Comment contribuer nous-mêmes à la sobriété énergétique et à l’adaptation à l’évolution du climat ? Comme tout opérateur de l’État, pour la vie quotidienne de nos garnisons et de notre bâti, nous avons l’impérieuse obligation de sobriété. S’agissant de notre emploi opérationnel, le Commandement du Combat Futur est impliqué dans l’adaptation de nos moyens. Nous travaillons par exemple sur les plages de température d’utilisation des équipements. Classiquement, un poste radio doit pouvoir fonctionner entre +50 et – 30 degrés, mais dans les véhicules blindés exposés au soleil, au Sahel notamment, cette température est dépassée. Comment adapter nos équipements à l’évolution du climat ? Les progrès réalisés en matière de propulsion électrique peuvent apporter une solution pour la mobilité terrestre. Les industriels réalisent des études en ce sens, afin d’améliorer la mobilité par la répartition indépendamment sur chacune des roues.
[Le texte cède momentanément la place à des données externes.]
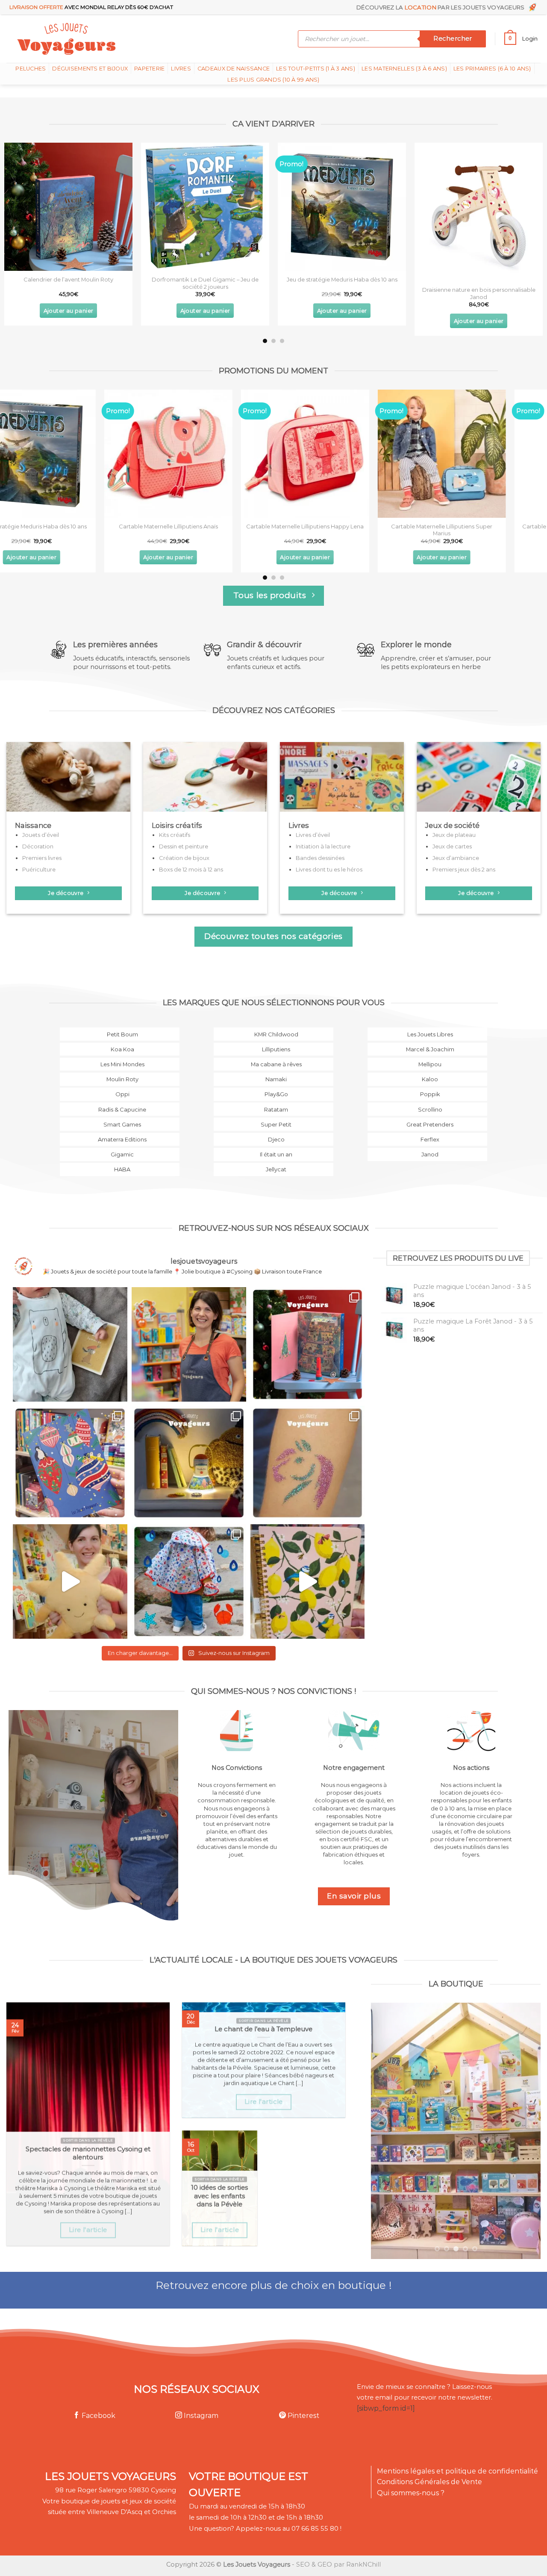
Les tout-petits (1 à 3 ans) (315, 68)
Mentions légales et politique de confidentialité (457, 2471)
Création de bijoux (184, 857)
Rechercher (452, 38)
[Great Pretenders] (427, 1130)
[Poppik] (427, 1100)
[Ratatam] (273, 1115)
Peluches (30, 68)
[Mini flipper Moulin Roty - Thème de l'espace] (344, 207)
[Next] (525, 216)
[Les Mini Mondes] (119, 1069)
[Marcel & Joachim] (427, 1054)
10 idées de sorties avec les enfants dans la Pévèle (219, 2196)
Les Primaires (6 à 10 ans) (492, 68)
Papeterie (149, 68)
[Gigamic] (119, 1160)
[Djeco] (273, 1145)
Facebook (97, 2416)
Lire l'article (88, 2230)
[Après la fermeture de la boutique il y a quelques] (70, 1344)
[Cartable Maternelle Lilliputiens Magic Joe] (70, 454)
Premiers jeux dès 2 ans (463, 869)
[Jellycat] (273, 1175)
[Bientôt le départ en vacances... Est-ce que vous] (70, 1581)
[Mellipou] (427, 1069)
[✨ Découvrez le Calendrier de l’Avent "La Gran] (307, 1344)
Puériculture (39, 869)
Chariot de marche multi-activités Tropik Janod (71, 283)
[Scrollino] (427, 1115)
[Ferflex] (427, 1145)
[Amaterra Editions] (119, 1145)
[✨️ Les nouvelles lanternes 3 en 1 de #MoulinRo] (189, 1463)
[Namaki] (273, 1084)
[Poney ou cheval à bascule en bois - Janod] (344, 454)
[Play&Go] (273, 1100)
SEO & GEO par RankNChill (338, 2564)
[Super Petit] (273, 1130)
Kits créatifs (174, 834)
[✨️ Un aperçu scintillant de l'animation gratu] (307, 1463)
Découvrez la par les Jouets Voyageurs (441, 7)
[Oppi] (119, 1100)
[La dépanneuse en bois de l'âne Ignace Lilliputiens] (207, 454)
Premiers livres (42, 857)
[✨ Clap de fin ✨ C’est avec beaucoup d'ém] (189, 1344)
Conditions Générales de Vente (429, 2482)
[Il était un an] (273, 1160)
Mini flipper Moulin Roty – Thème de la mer (481, 279)
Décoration (37, 846)
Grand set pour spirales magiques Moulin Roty (208, 283)
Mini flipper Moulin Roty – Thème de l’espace (345, 279)
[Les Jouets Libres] (427, 1040)
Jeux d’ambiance (455, 857)
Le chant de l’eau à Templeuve (263, 2029)
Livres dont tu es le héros (329, 869)
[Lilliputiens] (273, 1054)
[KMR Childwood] (273, 1040)
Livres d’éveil (313, 834)
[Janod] (427, 1160)
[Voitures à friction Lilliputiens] (481, 454)
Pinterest (302, 2416)
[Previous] (21, 216)
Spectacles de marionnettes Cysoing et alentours (88, 2153)
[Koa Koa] (119, 1054)
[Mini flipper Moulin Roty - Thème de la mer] (481, 207)
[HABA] (119, 1175)
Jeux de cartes (452, 846)
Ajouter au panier (71, 310)
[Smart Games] (119, 1130)
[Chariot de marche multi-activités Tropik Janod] (71, 207)
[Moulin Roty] (119, 1084)
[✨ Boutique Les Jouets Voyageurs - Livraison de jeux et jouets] (107, 39)
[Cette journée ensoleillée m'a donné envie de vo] (307, 1581)
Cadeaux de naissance (233, 68)
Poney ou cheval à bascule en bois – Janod (344, 526)
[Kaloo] (427, 1084)
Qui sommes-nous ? (410, 2493)
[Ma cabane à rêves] (273, 1069)
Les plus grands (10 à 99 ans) (273, 79)
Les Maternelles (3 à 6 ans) (404, 68)
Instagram (200, 2416)
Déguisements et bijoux (90, 68)
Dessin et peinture (183, 846)
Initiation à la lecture (323, 846)
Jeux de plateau (454, 834)
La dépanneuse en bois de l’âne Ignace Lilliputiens (207, 530)
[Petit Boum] (119, 1040)
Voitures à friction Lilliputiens (480, 526)
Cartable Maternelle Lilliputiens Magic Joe (71, 526)
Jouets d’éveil (40, 834)
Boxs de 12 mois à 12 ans (191, 869)
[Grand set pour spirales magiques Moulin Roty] (208, 207)
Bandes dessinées (320, 857)
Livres (181, 68)
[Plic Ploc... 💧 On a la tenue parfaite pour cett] (189, 1581)
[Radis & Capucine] (119, 1115)
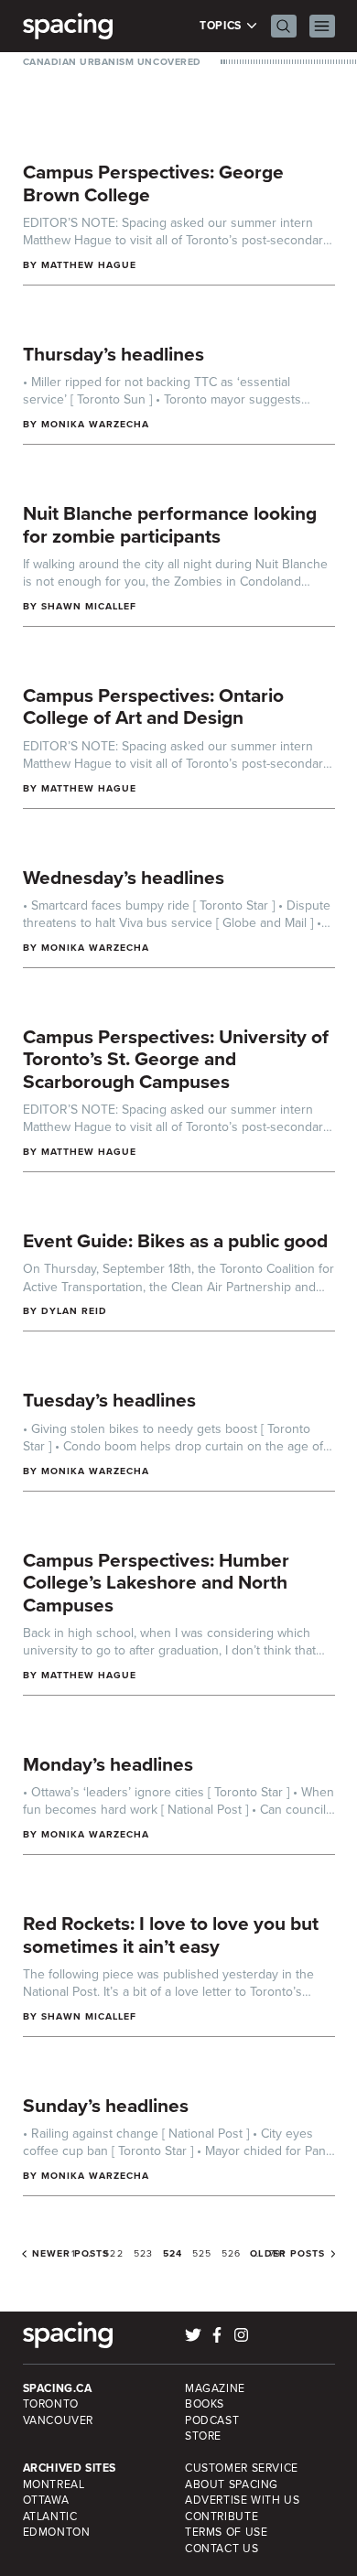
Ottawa (46, 2500)
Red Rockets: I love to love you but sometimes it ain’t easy (171, 1934)
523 (143, 2253)
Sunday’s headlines (106, 2105)
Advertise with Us (242, 2500)
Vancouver (58, 2420)
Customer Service (241, 2468)
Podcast (212, 2420)
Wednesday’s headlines (123, 877)
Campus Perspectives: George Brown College (153, 183)
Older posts (287, 2253)
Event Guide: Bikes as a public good (175, 1240)
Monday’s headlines (108, 1764)
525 (201, 2253)
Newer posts (71, 2253)
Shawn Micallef (89, 606)
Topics (222, 26)
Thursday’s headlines (113, 354)
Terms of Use (226, 2532)
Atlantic (50, 2516)
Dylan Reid (74, 1311)
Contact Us (221, 2548)
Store (203, 2436)
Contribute (221, 2516)
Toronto (51, 2404)
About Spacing (231, 2484)
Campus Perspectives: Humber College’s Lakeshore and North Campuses (156, 1582)
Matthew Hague (89, 265)
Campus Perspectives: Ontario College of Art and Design (153, 706)
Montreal (54, 2484)
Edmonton (57, 2532)
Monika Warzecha (95, 424)
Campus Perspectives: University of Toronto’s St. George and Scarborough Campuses (176, 1058)
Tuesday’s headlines (109, 1399)
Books (204, 2404)
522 (113, 2253)
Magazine (215, 2388)
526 (231, 2253)
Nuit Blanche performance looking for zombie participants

M. Christophe Blanchet (Dem). Mon général, il faudra fidéliser les 7 000 réservistes que vous voulez recruter, tout comme celles et ceux qui le sont aujourd’hui. Il est impératif qu’ils soient reconnus au sein de leur entreprise. Quel protocole prévoyez-vous pour qu’ils puissent se déclarer dans leur entreprise et ne soient pas des réservistes fantômes ?

Dans mon rapport d’information fait en 2021 avec Jean-François Parigi, il était question de reconnaître et de mobiliser les réservistes de niveau RO2 qui se sentaient démobilisés et peu concernés par leur appartenance à la réserve, parce qu’ils n’étaient pas appelés ou parce qu’on ne savait pas où ils étaient.

Ma deuxième question relative à la fidélisation concerne la mixité. L’instruction ministérielle du 28 juin 2024 sur la mise en œuvre d’un programme de lutte contre les violences sexuelles et sexistes au sein du ministère des armées invite à : « Généraliser le recours au cahier de rapport hiérarchique dès les premiers signes de comportement inadaptés ». Le cahier d’incidents fait partie des éléments d’attractivité et de fidélisation des femmes. Comment entendez-vous le mettre en place ?

M. le général Pierre Schill. La loi de programmation militaire et le projet de loi de finances pour 2025 affichent une ambition forte en matière de réserves, puisqu’il s’agira, pour l’armée de Terre, de passer de 24 000 à 48 000 réservistes. Mais derrière les chiffres, se pose une question qualitative et structurelle. Nous avions 24 000 réservistes en 2023, nous en aurons 27 000 à la fin de l’année 2024, en augmentation de 3 000. L’objectif est d’avoir encore 3 000 réservistes supplémentaires à la fin de l’année 2025. La fidélisation des réservistes doit tenir compte de leur grande diversité, entre ceux qui souhaitent y consacrer quelques jours par an et ceux qui peuvent faire jusqu’à 150 jours d’activité et souhaitent partir en mission extérieure.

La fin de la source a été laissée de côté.